A special report in Reuters today (.pdf) documents the extensive ties three leading Iraqi Shiite militias—Asaib Ahl al-Haq, the Badr Brigades, and Kataib Hezbollah—have with Iran. Reuters describe the militias as being “instrumental” in the fight against the Islamic State of Iraq and Syria (ISIS). Aside from bordering Iraq, “Iran’s population is overwhelmingly Shi’ite, as are the majority of Iraqis.”
The Reuters report prominently details the battle over the Iraqi city of Amerli this past summer.
One of the biggest rallying points in recent months was Amerli, an Iraqi town of some 15,000 Shi’ites, which was besieged by IS for two months. Most residents there are Turkmen, not Arabs, but that did not change the symbolism of the conflict for Shi’ites. Graffiti sprayed outside the town in August read “Amerli is the Karbala of the age” – a reference to a seventh century battle that is a defining moment for Shi’ites.
Iran helped train Kataib fighters in the use of AK-47 assault rifles, heavy machine guns, mortars, rockets and IEDs, according to Abu Abdullah, the Kataib commander. Kataib fighters also used a camera-equipped drone to gather information on IS positions. A Reuters reporter met two men who spoke Farsi, the language of Iran, accompanying Asaib fighters during the battle. A third man said he had come from Iran to train police. …
The importance of the battle for Iran was underscored when photographs and videos surfaced on the Internet that allegedly showed Revolutionary Guard commander [Qassem] Soleimani in the town.
Reuters quotes an Iraqi official who describes Soleimani as “an operational leader” who “goes to the front to inspect the troops and see the fighting.” According to the official, Soleimani reports directly to Iran’s Supreme Leader Ayatollah Ali Khamenei, so when “[h]e needs money, gets money. Needs munitions, gets munitions. Needs materiel, gets materiel.”
Soleimani, the commander of Iran’s Islamic Revolutionary Guard Corps, has previously been credited with coordinating “between Iran and pro-Assad forces” and last year was said to be “the main political force in Syria.”
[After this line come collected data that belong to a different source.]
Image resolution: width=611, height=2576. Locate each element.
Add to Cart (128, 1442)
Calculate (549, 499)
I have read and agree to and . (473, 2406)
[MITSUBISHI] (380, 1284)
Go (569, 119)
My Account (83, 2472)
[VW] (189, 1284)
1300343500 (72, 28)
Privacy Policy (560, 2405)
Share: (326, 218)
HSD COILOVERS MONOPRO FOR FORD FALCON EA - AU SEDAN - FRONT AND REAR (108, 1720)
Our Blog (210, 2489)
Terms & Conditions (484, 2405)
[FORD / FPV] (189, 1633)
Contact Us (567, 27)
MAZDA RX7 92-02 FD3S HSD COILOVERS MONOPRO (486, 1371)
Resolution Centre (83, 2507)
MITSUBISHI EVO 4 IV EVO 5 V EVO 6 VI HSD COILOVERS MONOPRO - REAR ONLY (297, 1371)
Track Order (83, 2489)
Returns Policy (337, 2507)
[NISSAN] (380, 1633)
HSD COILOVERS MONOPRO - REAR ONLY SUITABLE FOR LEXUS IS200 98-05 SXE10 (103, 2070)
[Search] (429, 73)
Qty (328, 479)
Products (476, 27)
The Reuters report also observes that Iran models its interactions with the Iraqi Shiite militias on the way it interacts with Hezbollah in Lebanon, where the group operates “as both a military outfit and political party,” and “has grown to become the most powerful force in Lebanon.”
Hezbollah’s domination of Lebanese politics, including preventing the selection of a new president, has recently earned the Iranian-backed terror organization criticism for working against Lebanon’s national interests.
Similarly, last week the Arab media reported that Iran had created a “new Hezbollah” in Syria, uniting Shiite militias there to fight alongside the army of President Bashar al-Assad.
The Shi’ite militias, according to Reuters, “have certainly fuelled sectarian violence.” Recent reports have called them “just as brutal” as ISIS.
Sami al-Askari, a one-time adviser to former Iraqi Prime Minister Nuri al-Maliki, told Reuters, “The American approach is to leave Iraq to the Iraqis. The Iranians don’t say leave Iraq to the Iraqis. They say leave Iraq to us.”